To find the probability that the proportion of individuals in a sample of 352 who hold multiple jobs is between 0.13 and 0.19, we will use the normal approximation based on the number of successes (people holding multiple jobs).

Step 1: Define the parameters

1. Sample size (\(n\)): 352
2. Proportion (\(p\)) of employed adults holding multiple jobs: 0.14

Step 2: Convert proportions to counts

• For \(p = 0.13\): \[ X_1 = 0.13 \times 352 \approx 46.56 \quad (\text{round to } 46 \text{ for integer count}) \]

• For \(p = 0.19\): \[ X_2 = 0.19 \times 352 \approx 66.88 \quad (\text{round to } 66 \text{ for integer count}) \]

Thus, we want to find \(P(46 < X < 67)\).

Step 3: Normal approximation

We already know:

1. Mean (\(\mu\)): \[ \mu = np = 352 \times 0.14 = 49.28 \]

2. Standard deviation (\(\sigma\)): \[ \sigma = \sqrt{np(1-p)} = \sqrt{352 \times 0.14 \times 0.86} \approx \sqrt{42.7888} \approx 6.54 \]

Step 4: Convert counts to Z-scores

1. For \(X = 46\): \[ Z_1 = \frac{46.5 - 49.28}{6.54} \approx \frac{-2.78}{6.54} \approx -0.425 \]

2. For \(X = 66\): \[ Z_2 = \frac{66.5 - 49.28}{6.54} \approx \frac{17.22}{6.54} \approx 2.64 \]

Step 5: Find probabilities for Z-scores

Now we will look up the values in the standard normal distribution table or calculate them using a normal distribution calculator.

1. Probability for \(Z_1 = -0.425\): \[ P(Z < -0.425) \approx 0.3358 \]

2. Probability for \(Z_2 = 2.64\): \[ P(Z < 2.64) \approx 0.9958 \]

Step 6: Calculate the final probability

To find the probability that the proportion of individuals in the sample holding multiple jobs is between 0.13 and 0.19: \[ P(46 < X < 67) = P(Z < 2.64) - P(Z < -0.425) \approx 0.9958 - 0.3358 = 0.6600 \]

Final Answer

Thus, the probability that the proportion of individuals in the sample of 352 who hold multiple jobs is between 0.13 and 0.19 is approximately 0.6600 when rounded to at least four decimal places.

(e) Would it be unusual if less than 9.5% of the individuals in the sample of 352 held multiple jobs?

To determine if it would be unusual for less than 9.5% of the individuals in the sample of 352 to hold multiple jobs, we can follow these steps:

Step 1: Define the parameters

1. Sample size (\(n\)): 352
2. Proportion (\(p\)) of employed adults holding multiple jobs: 0.14

Step 2: Calculate the expected number of individuals holding multiple jobs

• For \(9.5%\): \[ 0.095 \times 352 \approx 33.44 \] We round it to 33 for integer count.

Step 3: Verify the normal approximation eligibility

1. Mean (\(\mu\)): \[ \mu = np = 352 \times 0.14 = 49.28 \]

2. Standard deviation (\(\sigma\)): \[ \sigma = \sqrt{np(1-p)} = \sqrt{352 \times 0.14 \times 0.86} \approx \sqrt{42.7888} \approx 6.54 \]

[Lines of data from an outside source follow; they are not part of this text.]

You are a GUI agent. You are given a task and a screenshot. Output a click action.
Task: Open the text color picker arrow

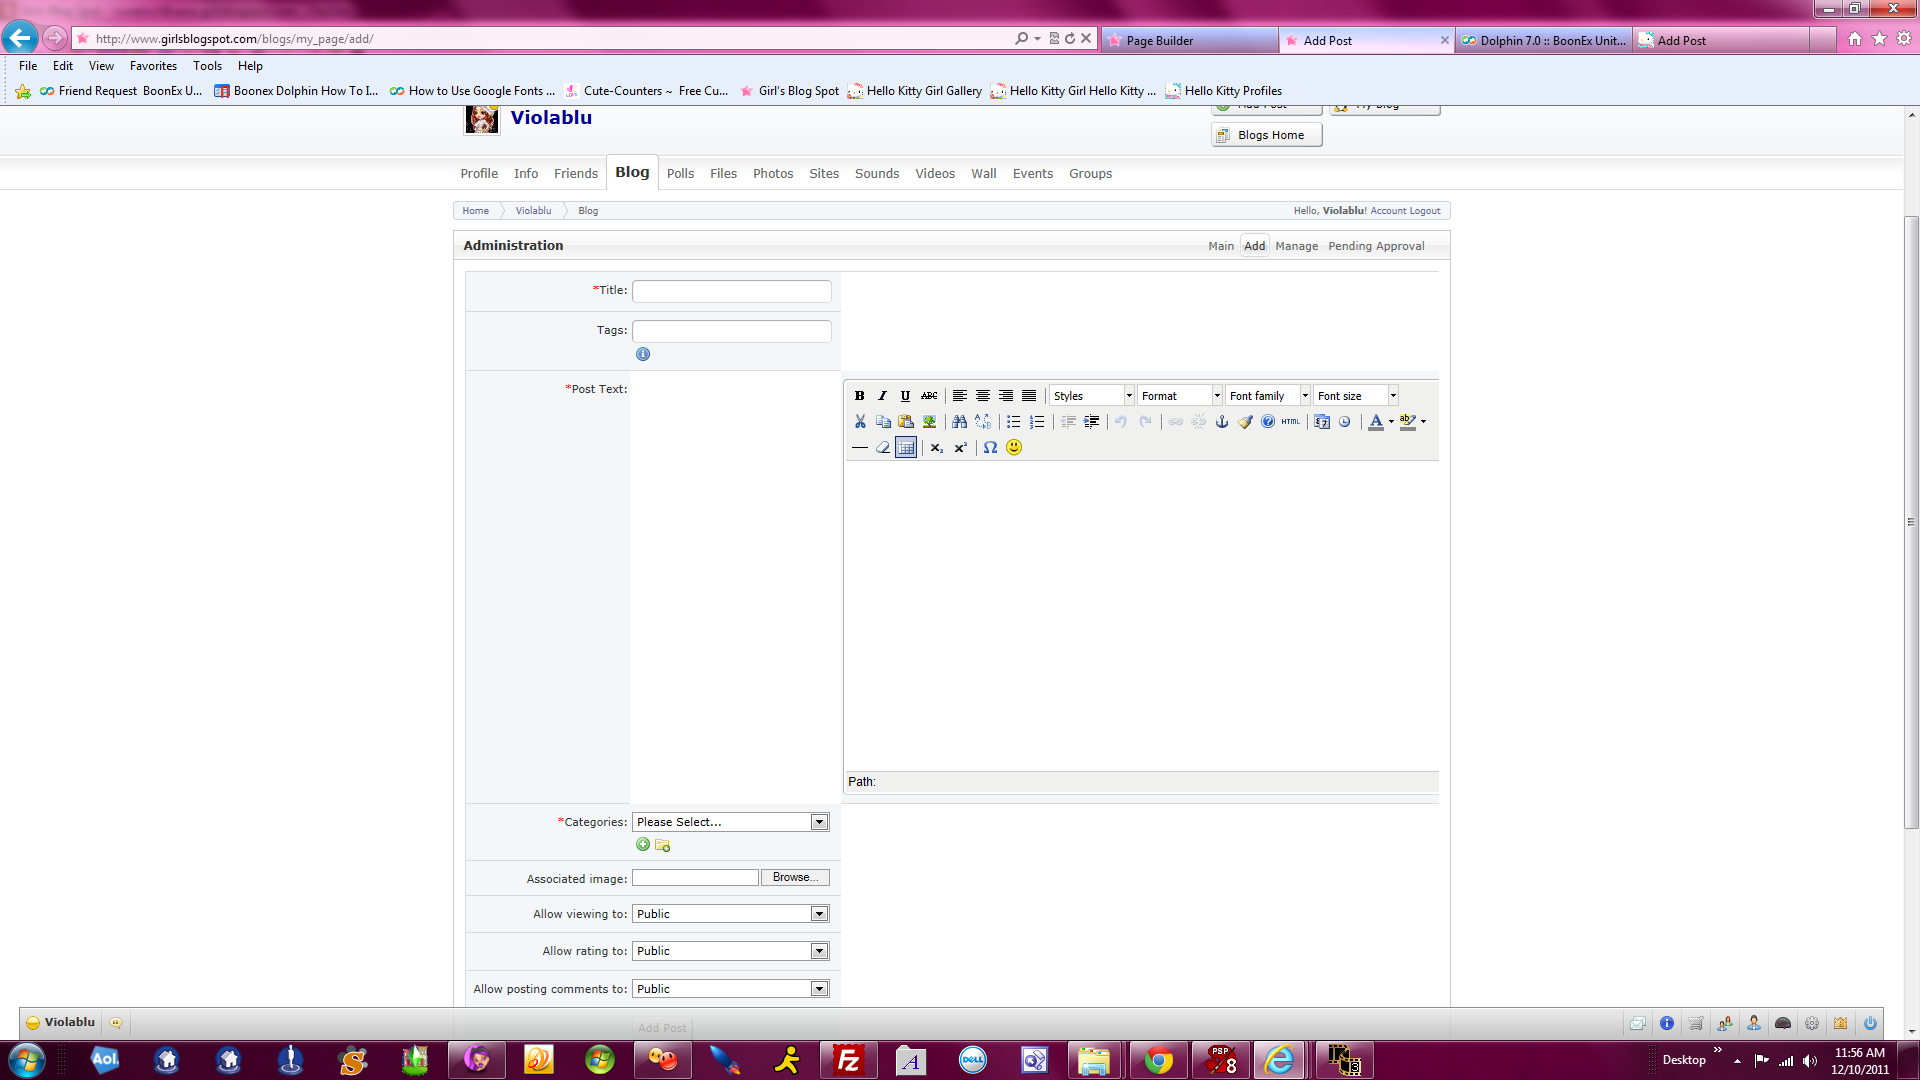click(x=1391, y=422)
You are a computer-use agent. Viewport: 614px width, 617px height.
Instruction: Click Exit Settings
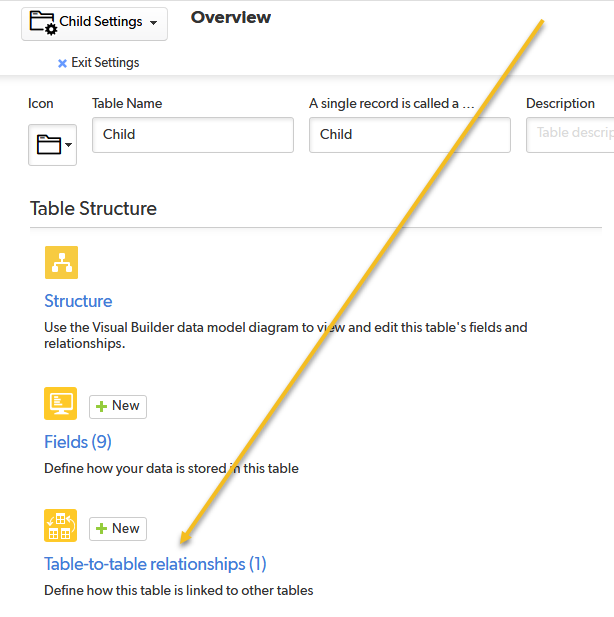pos(105,63)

To use the normal approximation, we already checked that both \(np \geq 5\) and \(n(1-p) \geq 5\) hold (where \(np = 49.28\) and \(n(1-p) = 303.52\)).

Step 4: Calculate the Z-score

Now we want to find the Z-score corresponding to the point where \(X < 33\) (i.e., the number of individuals holding multiple jobs).

Continuity correction

Using continuity correction, for \(X < 33\): \[ Z = \frac{X - \mu}{\sigma} = \frac{32.5 - 49.28}{6.54} \approx \frac{-16.78}{6.54} \approx -2.57 \]

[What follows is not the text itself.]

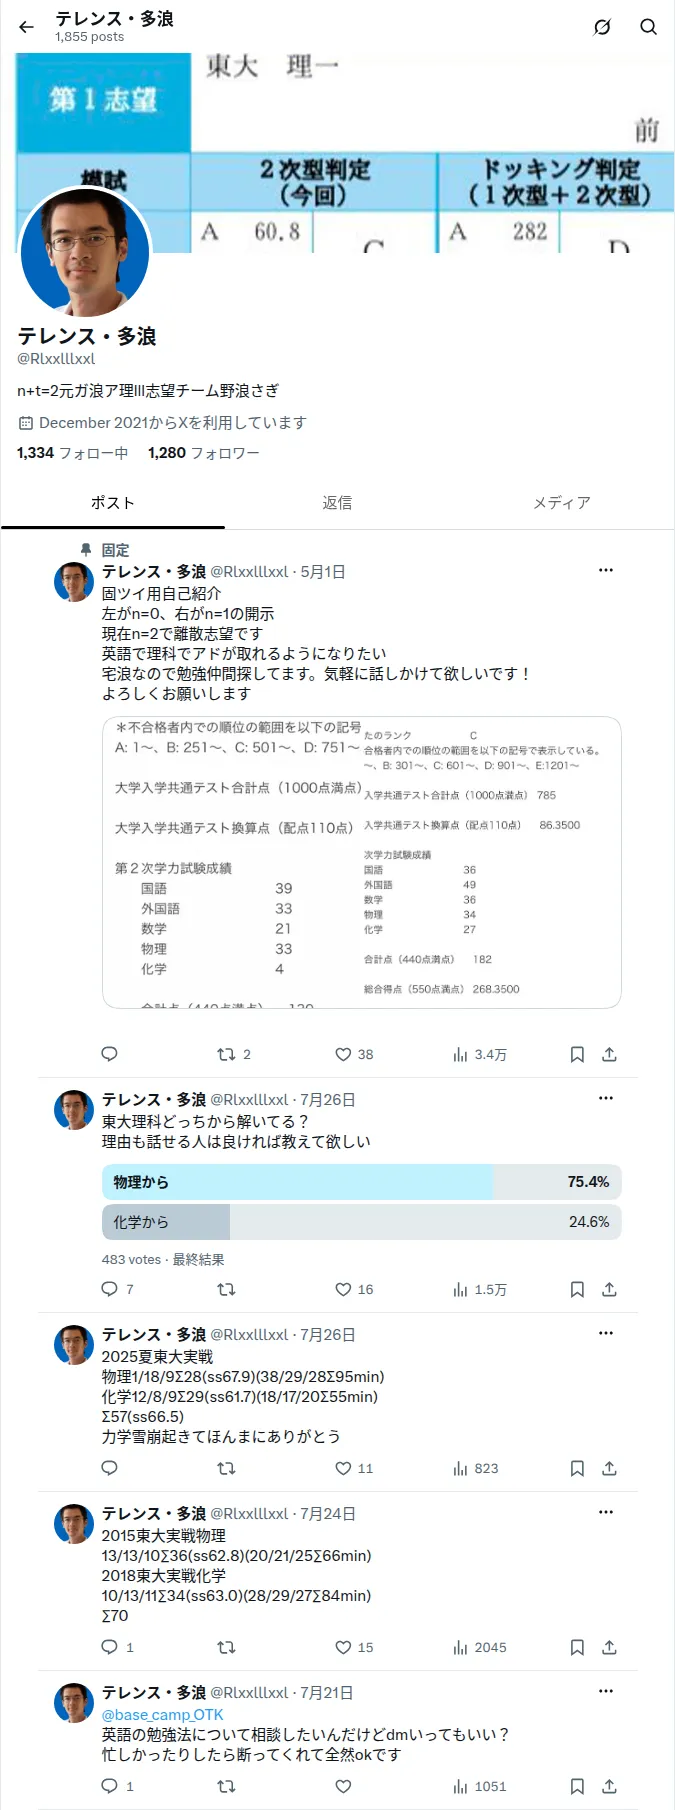
Task: View analytics of the post with 823 views
Action: pos(475,1468)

Step 5: Find the probability associated with the Z-score

Using the standard normal distribution table or a calculator: \[ P(Z < -2.57) \approx 0.0051 \]

Step 6: Interpretation

The probability of observing less than 9.5% of individuals in the sample holding multiple jobs is approximately 0.0051, or 0.51%.

Conclusion

Since this probability is significantly low (typically, a probability less than \(0.05\) is considered unusual), it would indeed be unusual if less than 9.5% of the individuals in the sample of 352 held multiple jobs.